A timeless instant is then the resut. Like a scene frozen in the eternity. This same suspended time is what we feel in Avery Wheless’ work. Her narrative is not about what is happening, but what these girls are feeling or thinking in this specific frozen moment instead. The whole narrative begins and ends with the female’s bodies, they are their own entire reality. As a result in the composition, the bodies overtake the space of the canvas. They inhabit it like dancers take control of the space they move into. As a previous dancer herself indeed, Avery put a focus on the body and the shapes it takes – like in the painting “Float between”, where the body occupy the full diagonal of the canvas. The artist works with expressionist bold brushtrokes that recall the phisical energy of the bodies, well balanced with a delicate white line overlapping on top, like a tulle skirt.

Textured and rough brushtrokes are also the hallmark of the work by LA based artist Ben Tong. His untold stories starts from interiors of architecture or landscapes – like perfect scenographies for an Holliwood’s movie set. The approach of his paintings is very photographic: both in the cut of the composition representing a space built by fewelements but also in the blurred effect of the final image. It looks like a photography shot with an over exposed time, resulting as a blurred and moved pic. Like for Ernesto Renda, light and time are connected also in Ben’s work: the image looks suspended not in a frozen timeframe but instead moving in an endless time machine through parallel realities. Colors and shapes are melting and crashing, suggesting a new perspective of our own reality and opening up to new ones.

Talking about a physical image, Ernesto Renda is the master. The NY based artist literally takes inspiration from films or documentaries and he builds up his works from those frames by using found objects and a tridimensional relief made with wax or hot glue.
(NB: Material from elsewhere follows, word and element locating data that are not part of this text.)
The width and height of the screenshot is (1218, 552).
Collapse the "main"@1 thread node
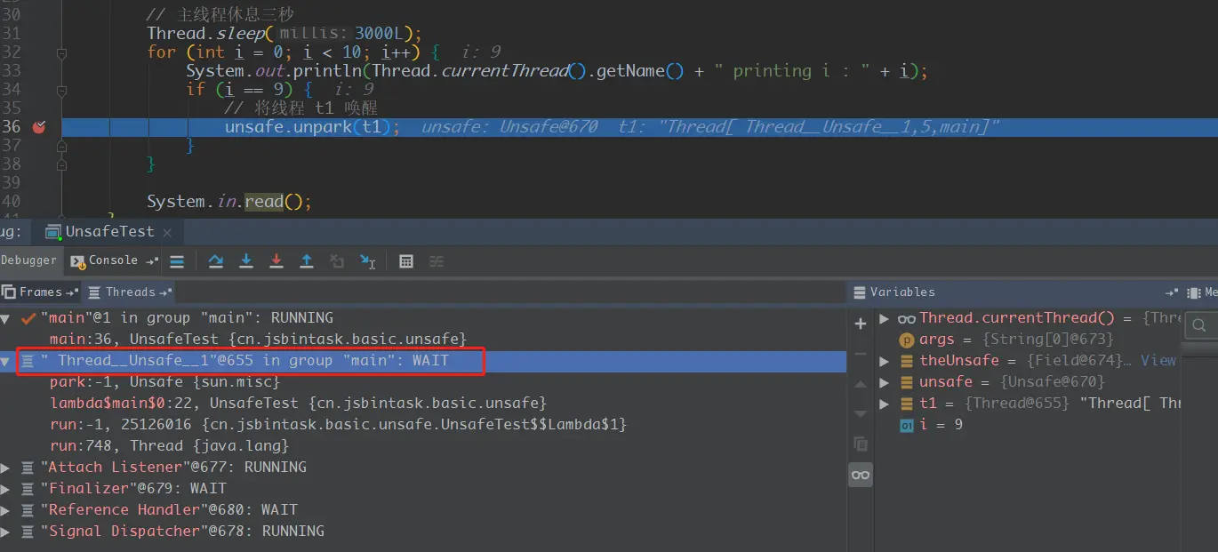coord(6,318)
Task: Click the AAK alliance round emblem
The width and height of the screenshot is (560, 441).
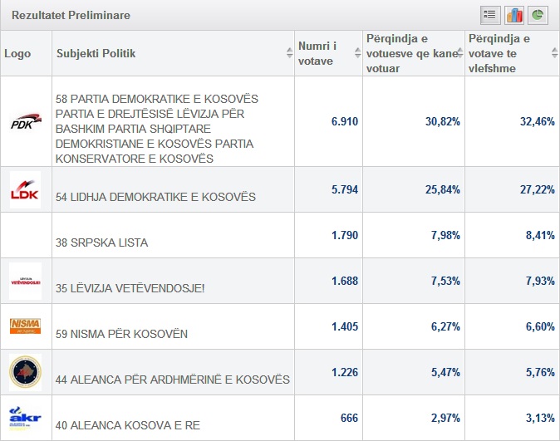Action: (x=25, y=371)
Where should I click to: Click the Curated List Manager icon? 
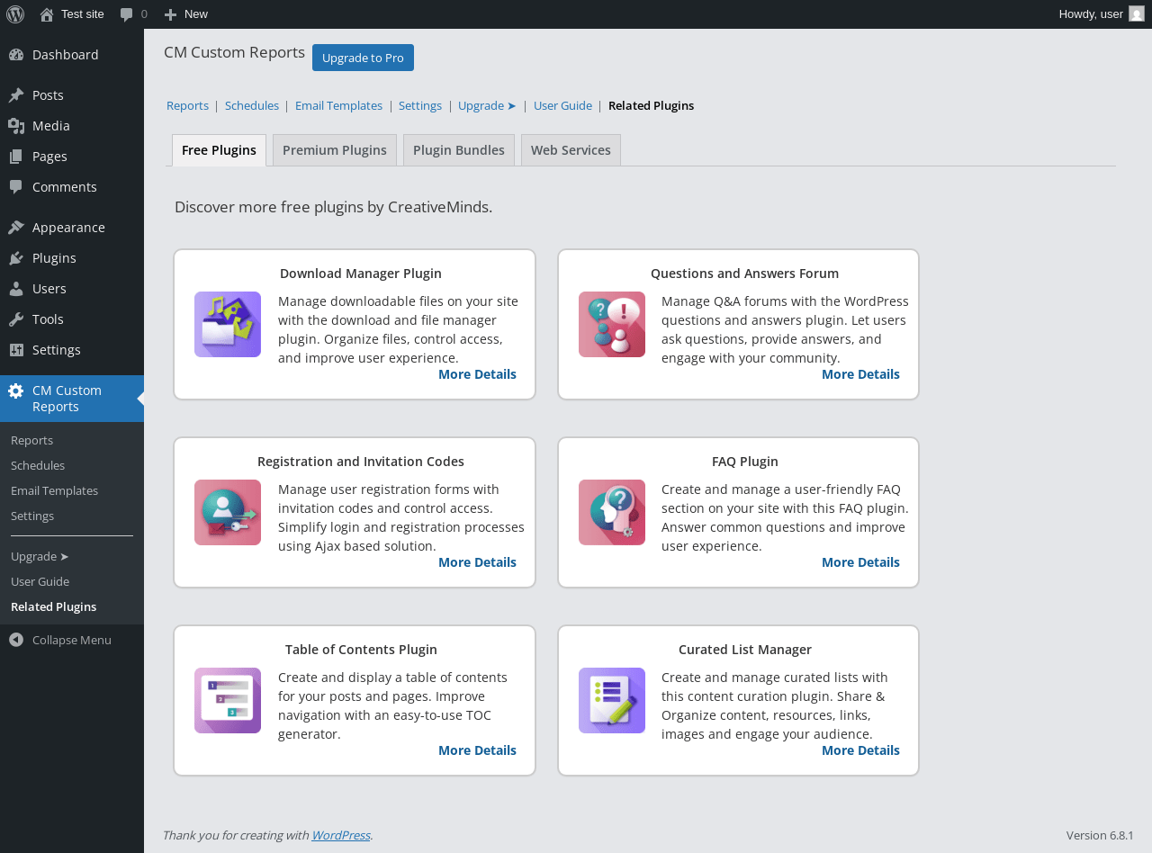(612, 701)
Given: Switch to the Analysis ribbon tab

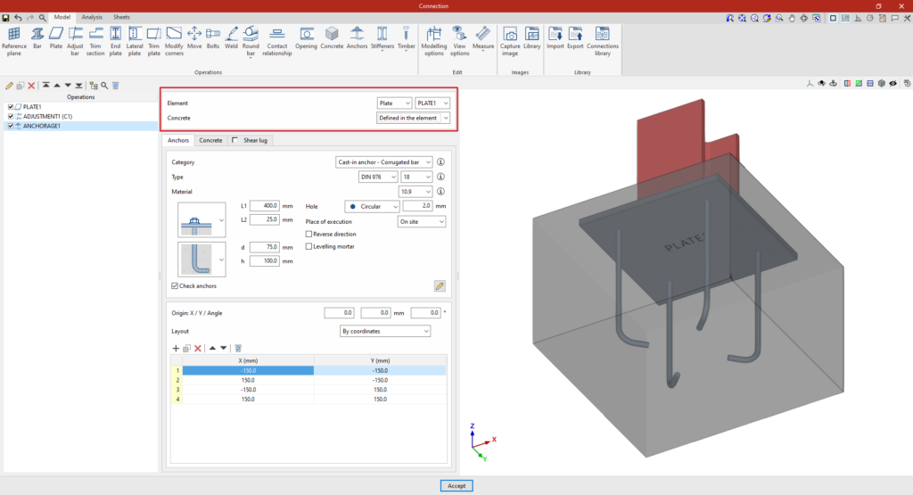Looking at the screenshot, I should 91,17.
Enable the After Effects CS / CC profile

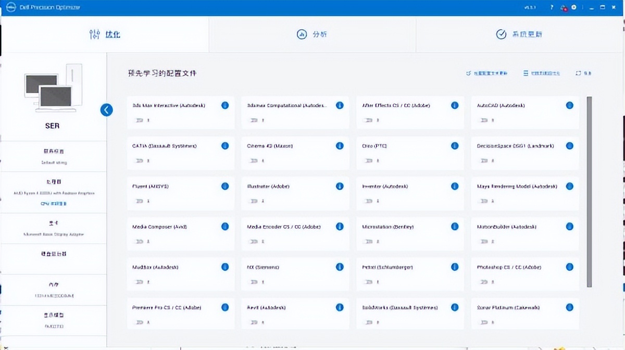coord(369,120)
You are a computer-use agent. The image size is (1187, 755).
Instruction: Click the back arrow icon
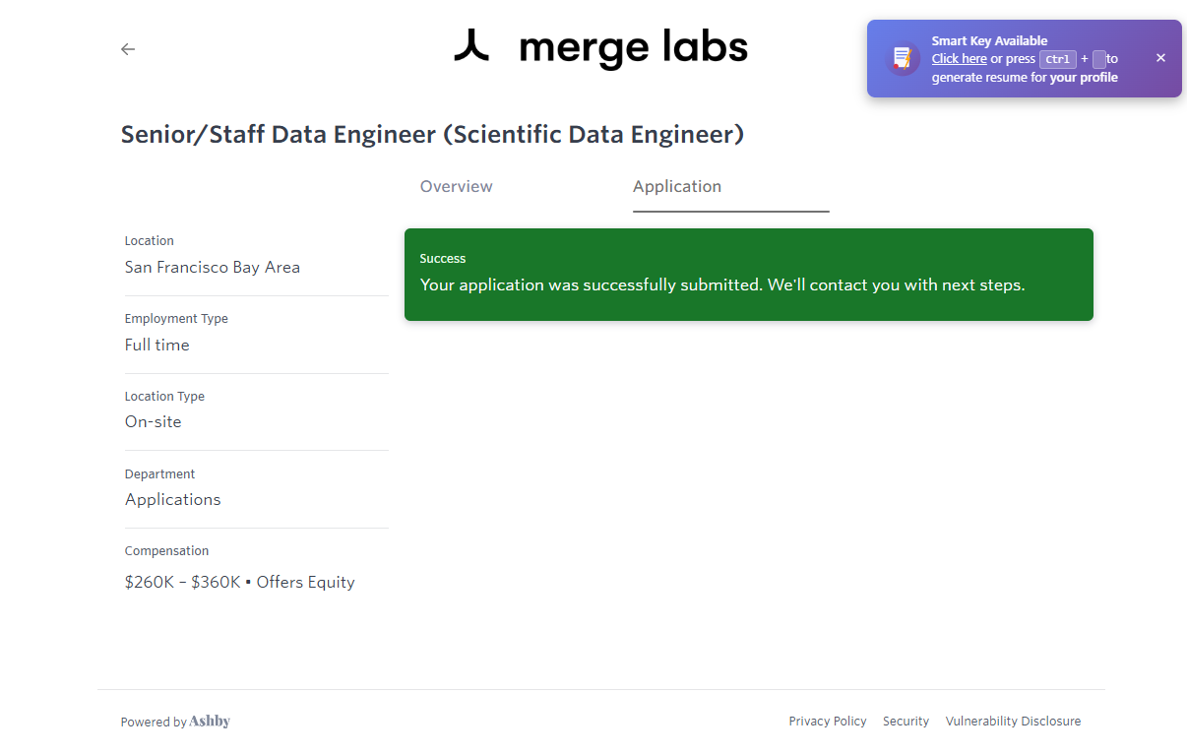pos(128,49)
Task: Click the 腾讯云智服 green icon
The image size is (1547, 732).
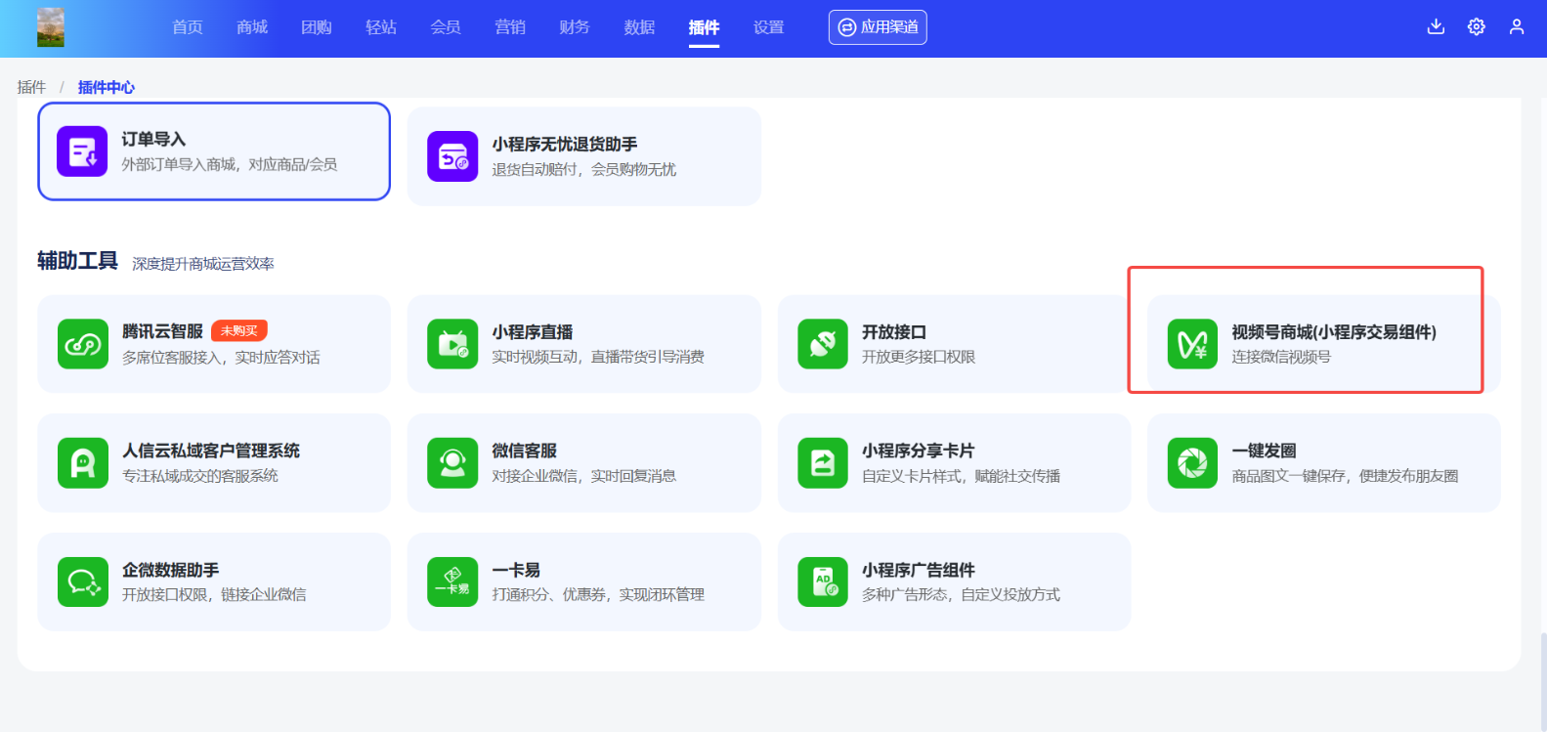Action: point(82,344)
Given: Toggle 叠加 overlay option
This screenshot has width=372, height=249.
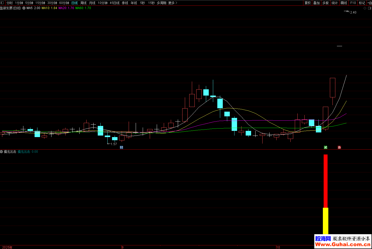Looking at the screenshot, I should click(316, 3).
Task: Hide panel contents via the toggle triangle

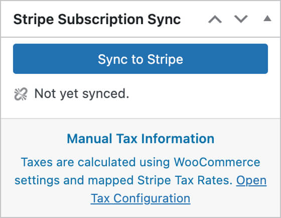Action: [x=267, y=19]
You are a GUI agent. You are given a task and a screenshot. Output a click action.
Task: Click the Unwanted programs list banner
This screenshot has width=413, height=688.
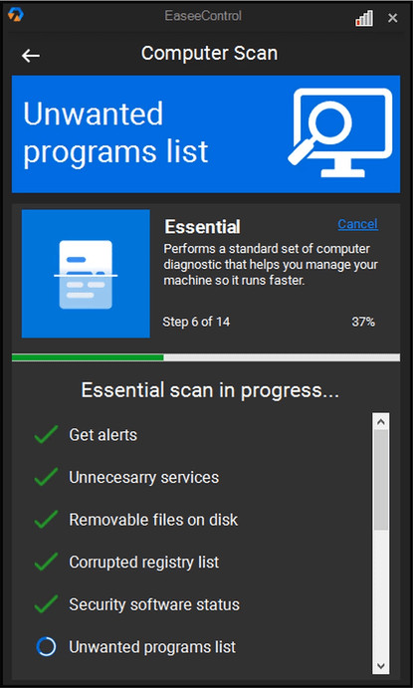click(x=206, y=133)
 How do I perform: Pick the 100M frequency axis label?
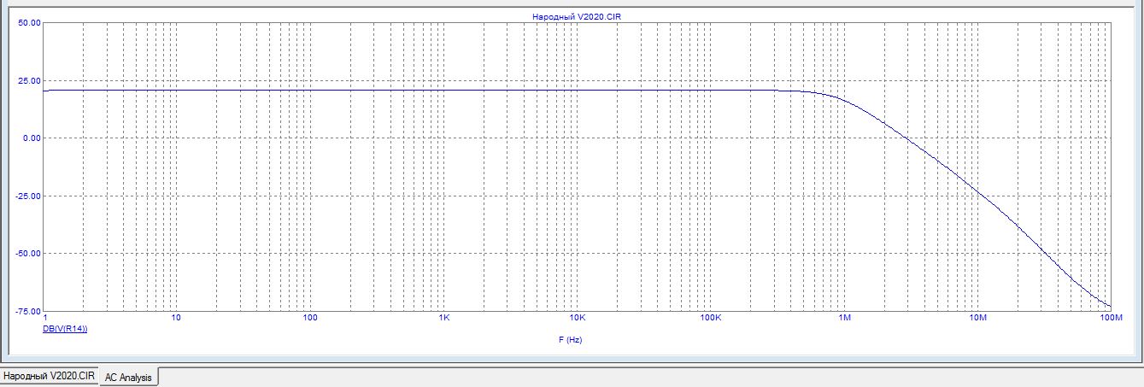point(1111,319)
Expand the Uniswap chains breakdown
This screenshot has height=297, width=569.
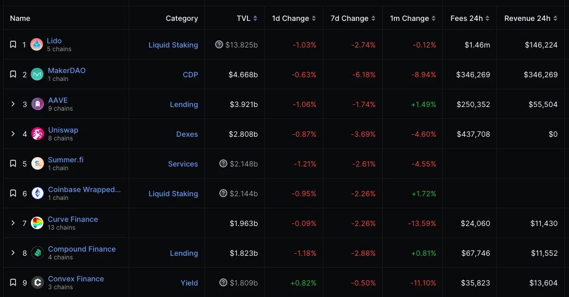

“Through my painting and drawing practice, I try to explore what bearing film and moving-image media have on visual culture and contemporary modes of witnessing,” Ernesto said about his work. “Since 2017, I have focused on the frottage (rubbing) technique as a material encounter between two flat images. My works begin with an underlying resin relief, an extruded line drawing. After laying canvas over it, this relief is hidden or erased, but then ‘re-surfaces’ through friction in the wax and oil pastel drawing over the canvas. The two drawings are either based on appropriated stills, which appear in sequence in the source material, or they are drawn from my own imagination—acting as storyboards for a film that has not yet been produced. By locking the two layers in the same pictorial space, I can begin to grasp the anti-matter of film editing. The cinematic theory of montage holds that the meaning of film is synthesized in the space between two shots. Rather than reproducing the seductive singularity of a film still, my works attempt to hone in on that elusive synthesis, allowing the viewer to take baby steps forward and backward in screen-time”.

With his work, he shapes a tridimenasional image – bringing it out of the screen. Both of the two works created for the show reference sequences from documentaries: one about bull farming and one about global capitalism and its implications for human rights and the environment. In these new works, the artist is experimenting with bleaching the black canvas and using stencils to create trompe l’oeil situations of illumination and shadow on the surface. These fantasy lights interfere with the colder images around them, and make them inscrutable in certain areas. The artist thinks of this as the light of the present always interfering with the light of memory.